Trying to be perfect will make you crazy, in diet as elsewhere in life.

Lighten up a little. Be gentler with yourself.

To quote Jaime again: While you’re in the process of improving and prolonging your life, don’t forget to live it!

Steven Bratman, MD, MPH




23 thoughts on “Healthy Eating vs. Orthorexia

  1. These posts have been very helpful and informative. My 30-year old daughter has this illness….she started out as a vegetarian then a vegan then the raw foods route and now this totally “unhealthy obsession with healthy food.” Combine this with her latest fad of the cross-fit cult and there’s a lot of scary things going on… I want to help her but she doesn’t see there is a problem and of course nothing can change with that kind of thinking…it is so very sad yet I am determined to move mountains to help her.

  2. When you know someone like this how do you help them? and what would you suggest doing if there need for control extends to having their children on highly restrictive diets?
    I don’t think their health is in immediate danger, unless it gets more restrictive but I am concerned of the long term effect, they are being given the message, all day long, that their bodies are sick and need gut healing and that food makes them unwell/is dangerous. There is no deviation from protocol, and no end of the protocol insight, and it restricts their lives socially.

    1. As with most addictions, it is very difficult to effect change from without; the person has to recognize a problem and begin to seek health. When children are involved it is particularly poignant, but even harder to touch. You could try showing them “Health Food Junkies.”

  3. This has been the most helpful article I’ve read about the difference between eating healthfully vs orthorexia. I’m concerned that my teenage daughter’s healthy eating habits are becoming unhealthy as she continues to reduce the foods she deems healthy to eat. Would a nutritionist be able to help her or do you suggest seeing a psychologist? Thank you!

    1. Thank you for your kind words. I would recommend she see an eating disorders specialist who understands orthorexia. It could either be an RD or a psychologist, though even better it should be both (they are likely to work together.) But they have to understand orthorexia. If you go to someone who does not, they will likely go off in the wrong direction. I will email you separately.

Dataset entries

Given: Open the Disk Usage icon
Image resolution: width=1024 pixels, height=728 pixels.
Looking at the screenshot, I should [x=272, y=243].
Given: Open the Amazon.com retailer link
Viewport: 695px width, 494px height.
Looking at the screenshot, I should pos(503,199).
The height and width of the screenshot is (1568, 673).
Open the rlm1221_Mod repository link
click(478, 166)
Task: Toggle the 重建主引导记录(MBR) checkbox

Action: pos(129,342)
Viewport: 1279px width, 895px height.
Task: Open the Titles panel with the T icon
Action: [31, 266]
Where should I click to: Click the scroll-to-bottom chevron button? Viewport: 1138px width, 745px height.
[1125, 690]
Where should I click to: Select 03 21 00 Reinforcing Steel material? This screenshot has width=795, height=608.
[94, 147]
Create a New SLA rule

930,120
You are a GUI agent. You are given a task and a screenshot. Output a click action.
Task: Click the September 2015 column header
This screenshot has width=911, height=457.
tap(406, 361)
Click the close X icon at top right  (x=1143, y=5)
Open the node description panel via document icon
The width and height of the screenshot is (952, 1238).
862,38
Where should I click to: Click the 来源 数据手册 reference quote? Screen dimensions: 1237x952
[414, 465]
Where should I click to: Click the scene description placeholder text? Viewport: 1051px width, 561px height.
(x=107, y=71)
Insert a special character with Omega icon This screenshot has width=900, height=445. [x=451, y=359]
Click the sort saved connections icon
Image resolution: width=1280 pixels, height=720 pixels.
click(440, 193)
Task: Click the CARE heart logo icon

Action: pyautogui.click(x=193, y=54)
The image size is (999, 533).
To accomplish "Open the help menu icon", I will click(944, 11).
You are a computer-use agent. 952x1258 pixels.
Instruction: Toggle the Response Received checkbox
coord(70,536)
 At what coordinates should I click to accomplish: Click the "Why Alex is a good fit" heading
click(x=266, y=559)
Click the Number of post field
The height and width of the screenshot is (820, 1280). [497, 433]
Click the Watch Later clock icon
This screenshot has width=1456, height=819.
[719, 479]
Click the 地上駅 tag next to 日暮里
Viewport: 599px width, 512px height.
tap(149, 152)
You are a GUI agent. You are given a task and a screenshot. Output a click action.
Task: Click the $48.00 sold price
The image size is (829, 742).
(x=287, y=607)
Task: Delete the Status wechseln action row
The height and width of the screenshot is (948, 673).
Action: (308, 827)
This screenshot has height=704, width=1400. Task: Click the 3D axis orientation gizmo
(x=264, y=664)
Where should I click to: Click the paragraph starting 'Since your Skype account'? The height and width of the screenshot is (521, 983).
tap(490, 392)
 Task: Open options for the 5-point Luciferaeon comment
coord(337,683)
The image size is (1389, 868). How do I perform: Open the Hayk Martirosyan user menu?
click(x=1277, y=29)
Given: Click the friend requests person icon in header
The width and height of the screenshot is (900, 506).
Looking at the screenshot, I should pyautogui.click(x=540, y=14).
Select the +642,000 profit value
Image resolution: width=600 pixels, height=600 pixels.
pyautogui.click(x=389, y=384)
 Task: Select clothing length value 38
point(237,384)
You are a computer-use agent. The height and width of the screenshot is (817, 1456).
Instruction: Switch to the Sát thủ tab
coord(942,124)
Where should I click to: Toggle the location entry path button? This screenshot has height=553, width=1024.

WORK REQUEST A:
Answer these questions about the orthorexia passage.
(i) Which degrees follow Steven Bratman's name?
(ii) How old is the daughter described in the first comment?
(iii) What kind of specialist does the reply to the teenage daughter's parent recommend?
WORK REQUEST B:
Output the orthorexia passage from "Trying to be" up to and including "to help her.".
WORK REQUEST C:
In the orthorexia passage, why does the reply about the teenage daughter stress that the specialist must understand orthorexia? Answer in one to three sentences.

TASK OUTPUT A:
(i) MD, MPH
(ii) 30 years old
(iii) An eating disorders specialist who understands orthorexia

TASK OUTPUT B:
Trying to be perfect will make you crazy, in diet as elsewhere in life.

Lighten up a little. Be gentler with yourself.

To quote Jaime again: While you’re in the process of improving and prolonging your life, don’t forget to live it!

Steven Bratman, MD, MPH




23 thoughts on “Healthy Eating vs. Orthorexia

  1. These posts have been very helpful and informative. My 30-year old daughter has this illness….she started out as a vegetarian then a vegan then the raw foods route and now this totally “unhealthy obsession with healthy food.” Combine this with her latest fad of the cross-fit cult and there’s a lot of scary things going on… I want to help her but she doesn’t see there is a problem and of course nothing can change with that kind of thinking…it is so very sad yet I am determined to move mountains to help her.

TASK OUTPUT C:
The reply says that a specialist who does not understand orthorexia will likely go off in the wrong direction.